Carsten Kofoed, spokesman of the Danish Committee for a Free Iraq wrote:

The FWCUI, the UUI and the OWFI are all being led by the Worker-communist Party of Iraq (WCPI), a party that was formed in 1993 in the US and Israeli controlled Iraqi Kurdistan by followers of “the great Marxist thinker”, as the WCPI calls its ideological icon, the now deceased Iranian Mansoor Hekmat, whose views on Zionist Israel are surprisingly positive and reconciling for a declared Marxist (7). In Iraq, in the midst of a brutal, imperialist occupation in which the occupiers, as always, have allied themselves with the most reactionary local forces, the WCPI is fiercely fighting not the occupation force, but Islam, which is the religion of more than 95 percent of the Iraqi population and has become a common identity of the popular resistance to the occupation. The enemy of the pro-Zionist WCPI and its front organisations is not the US-led occupation force, but the Iraqi resistance.

Democracy Now! would do well in the future to have Iraqis who actually identify with, and represent the true aspirations of the people, speak for them rather than those who conform to Western-liberal values. None of these phoney liberals and native informers can hold the candle to Haifa Zangana; she is honest, eloquent and effective, because she speaks from first hand experience of having suffered under Saddam’s torturers in the same Abu Ghrabi prison, yet had the moral rectitude to oppose the war — vocally! — on principle alone. Haifa gets the final word:

Western feminist groups and some Iraqi women activists fear that Islamic law, if enshrined as a main source of legislation, will be used to restrict their rights, particularly in relation to marriage, divorce and inheritance. The US claims to share this concern. Iraqi women generally do not…The silence of female National Assembly members and interim-government and US-financed women’s NGOs is deafening. In Iraq, “women’s rights” is an absurd discourse chewing on meaningless words. No wonder that the US-funded NGOs, which preach western-style women’s rights and democracy, are regarded as vehicles for foreign manipulation and are despised and boycotted, even when they recruit liberal or left personalities.
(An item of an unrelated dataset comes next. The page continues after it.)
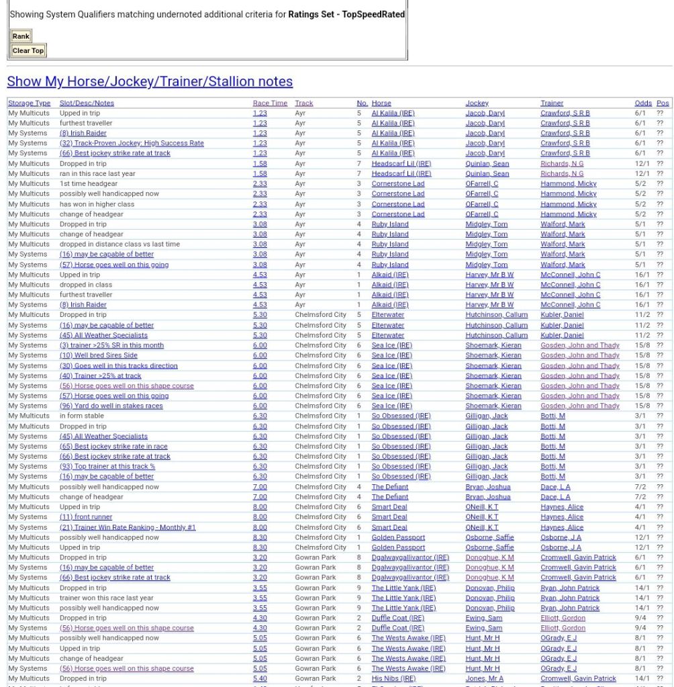The height and width of the screenshot is (687, 674).
Task: Open Track-Proven Jockey: High Success Rate system
Action: tap(132, 143)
Iraqi women know that the enemy is not Islam. There is a strong antipathy to anyone trying to conscript women’s issues to the racist “war on terror” targeted against the Muslim world. Most Iraqi women do not regard traditional society, exemplified by the neighbourhood and extended family, however restrictive at times, as the enemy. In fact, it has in practice been the protector of women and children, of their physical safety and welfare, despite lowest-common-denominator demands on dress and personal conduct. The enemy is the collapse of the state and civil society. And the culprit is the foreign military invasion and occupation.

Notes

[1] Fore more on Amnesty International’s double standards, check out the following : Amnesty International: A False Beacon; Amnesty International: The Case of a Rape Foretold
[2] A “Death Threat” is a rite of passage for any native informer who wants to advance to the level of champion for liberal causes; it also guarantees media appearances. Before Mahmoud, it was Yanar Mohammed, another member of the organization, who claimed to have received such a threat. Whether real or imagined, it always boosts one’s “street cred”.